**THE DATA**.
..............................
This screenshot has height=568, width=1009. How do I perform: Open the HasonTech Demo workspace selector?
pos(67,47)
..............................
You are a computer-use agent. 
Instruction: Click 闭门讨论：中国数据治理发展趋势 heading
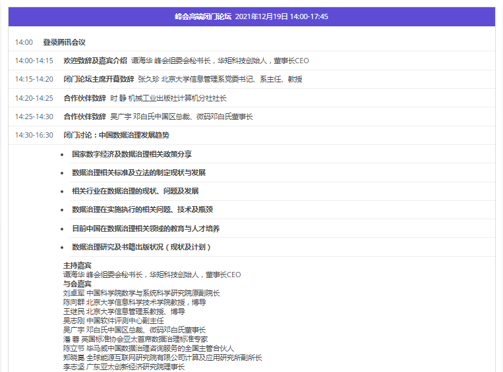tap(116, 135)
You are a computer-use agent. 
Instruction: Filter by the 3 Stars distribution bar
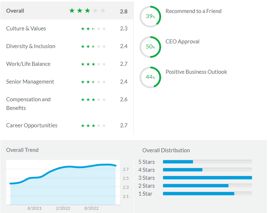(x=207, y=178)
..............................
**GIVEN TASK**. Please report every line of the records that contains the string "Instruction".

**FINAL RESULT**.
Instruction: Click 闭门讨论：中国数据治理发展趋势 heading
Instruction: Filter by the 3 Stars distribution bar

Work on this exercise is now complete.